ATTACK OF THE SIX-STRINGERS: Some of us still stubbornly cling to the notion that Santa Barbara is a festival town still waiting to happen. All the elements are in place, starting with the town’s startling physical beauty, its cultural magnetism, proximity to/distance from an ugly but culturally and financially teeming cosmopolitan urbopolis : and oh yes, a strong sense of civic pride and lofty self-regard. Even so, apart from the continuing success story of the Santa Barbara International Film Festival, festival-making is an art yet to grab hold in any broader sense. A jazz festival lasted for several years, but never found its footing. The UCSB New Music Festival mustered up intrigue with its themes and visitors from afar, and has morphed into the more UCSB-oriented “Primavera Festival,” coming later in April.
All of which is to generate a backdrop of satisfaction for an impressive festival that was, being the fascinating and eclectic “International Guitar Festival” presented by the Santa Barbara Symphony. Last weekend, the Los Angeles Guitar Quartet (LAGQ) did a smashing job performing a new, ink-still-wet concerto by Sergio Assad, “Interchange for Guitar Quartet and Orchestra” (which was not a premiere, as previously advertised, but was heard here in its infant state, having premiered in San Antonio in early February).
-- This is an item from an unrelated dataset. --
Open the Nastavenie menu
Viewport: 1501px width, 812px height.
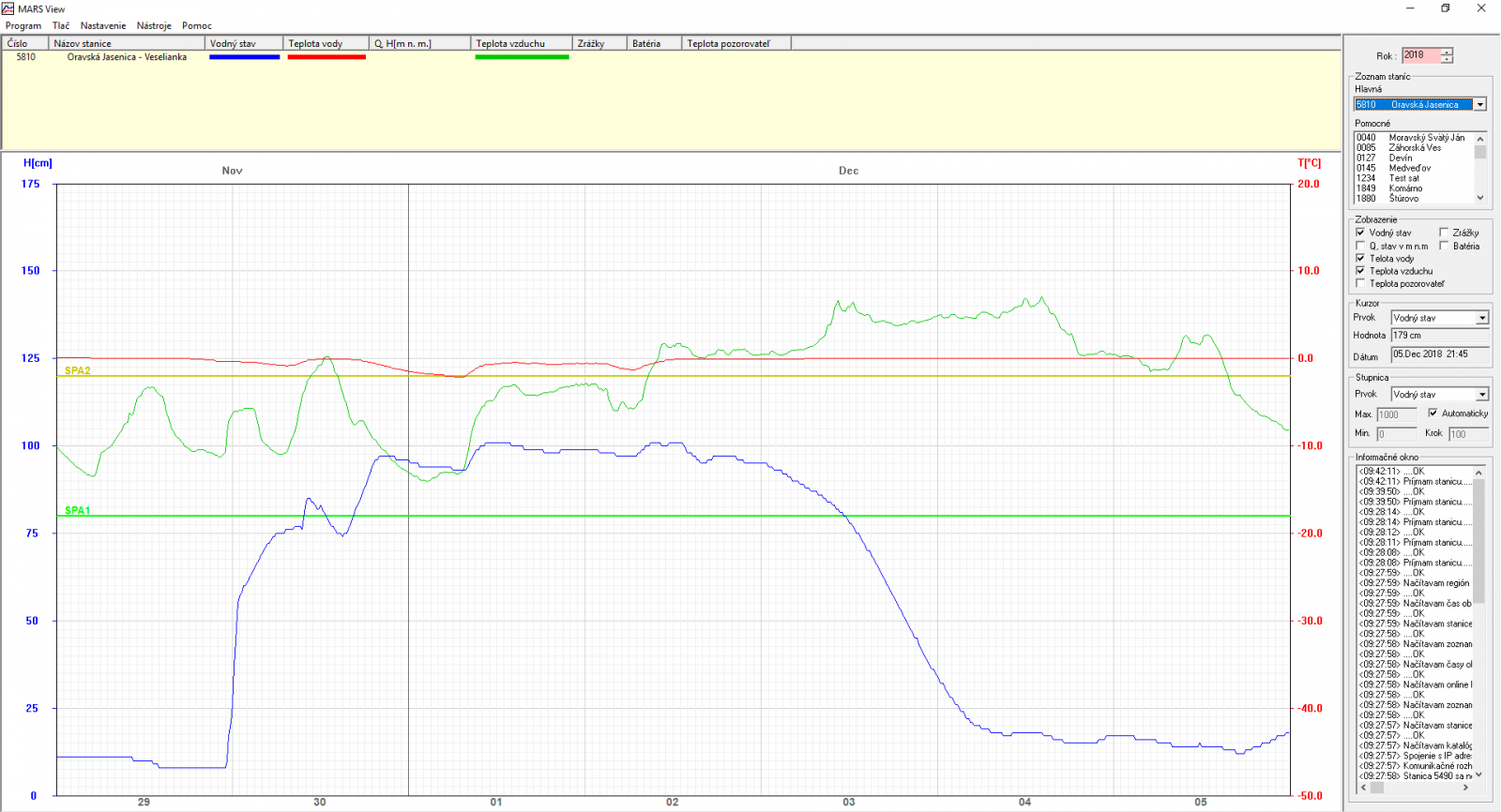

LAGQ, for whom the piece was specifically written and tailored, trafficked in festive virtuosity with an orchestra up to the challenge of navigating Assad’s swinging, Brazilian-esque phraseology.
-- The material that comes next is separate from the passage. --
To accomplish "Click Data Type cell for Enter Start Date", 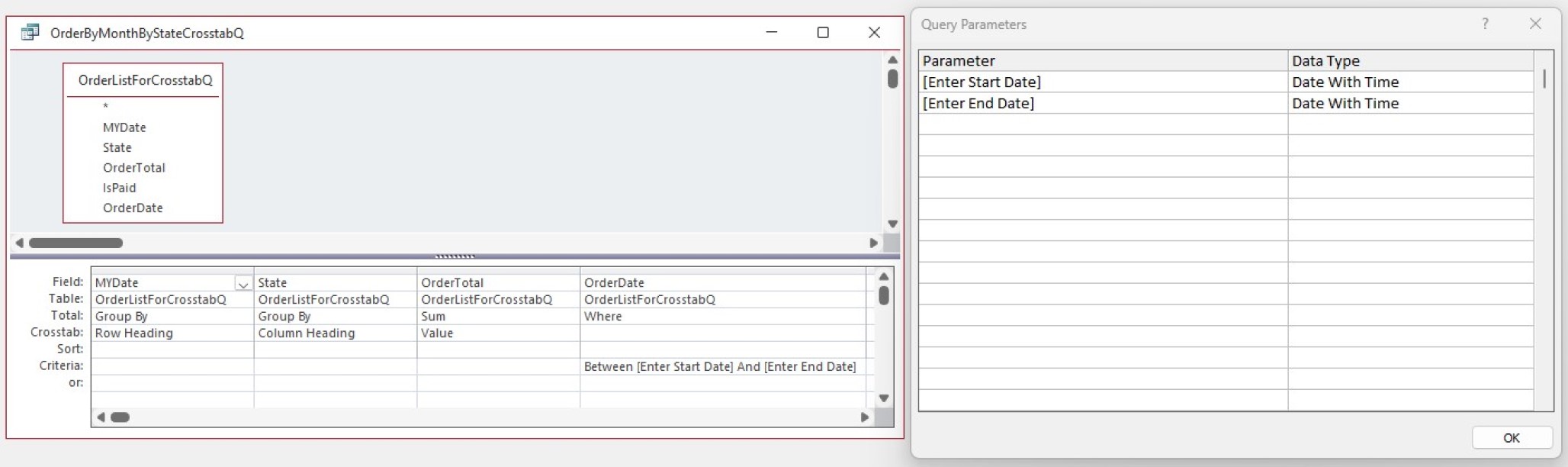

But Assad’s kindly and flashy concerto was just the final-and major-flourish of a 10-day event, during which a spotlight also fell on the LAGQ and John Cleese (yes, that John Cleese) at the Lobero, where they unveiled the venturesome and edutainment charmer “The Ingenious Gentleman Don Quixote: Words and Music from the Time of Cervantes.” Also included were concerts by Laurence (ex-Wings) Juber, the ever tasty and bizarre Leo Kottke (wielding both six- and 12-string guitars, and errant wit), and, as part of the Ron Carter Trio, Russell Malone, one of jazz’s finest mainstream pickers in the past decade. At Hahn Hall last Friday, in one of the festival’s secret treasures, the impressive Brasil Guitar Duo deftly maneuvered from Bach to Egberto Gismonti, with taut resolve and musicality in their collective bones.
By now, the symphony has a tradition of corralling musical events into festival packages. Former conductor Gisle Ben-Dor presented wonderful festivals celebrating the feisty Mexican modernism of the late, great Mexican composer Silvestre Revueltas and, toward the end of her 10-year tenure at the podium, a tango and malambo festival in town. In the current regime under music director Nir Kabaretti-and with the symphony’s mover-shaker exec director John Robinson pulling strings (of the concept and purse nature)-we have now seen a percussion festival last year and two guitar festivals, the latest of which was stronger than the first. Public moneys from the Santa Barbara County Arts Commission and its Events and Festival fund helped grease the machinery. Whether the festival managed to pull in tourist dollars and interest is an open question, but the audiences were strong and appreciative, and the event reached out to the community in a more basic way through its inclusion in the “Orchestras Feeding America” program, encouraging awareness and giving to the Unity Shoppe. In short, at this festival, spirits were willing, culturally and civically.
Festivals in Santa Barbara? We say “bring ’em on.”
STOKING THE BLUES CAUSE: At this Saturday’s blues soiree at Warren Hall, the designated venue HQ of the Santa Barbara Blues Society’s shows, a celebratory toast will be in order. The Blues Society, which rightfully boasts status as the oldest blues society in the United States, will mark its 32nd anniversary, to the tune of the fine Los Angeles-based band The Mannish Boys, in a seven-piece format. Now with four albums out on Delta Groove and a globe-trotting reputation, The Mannish Boys make a blues sound well worth knowing and dancing to.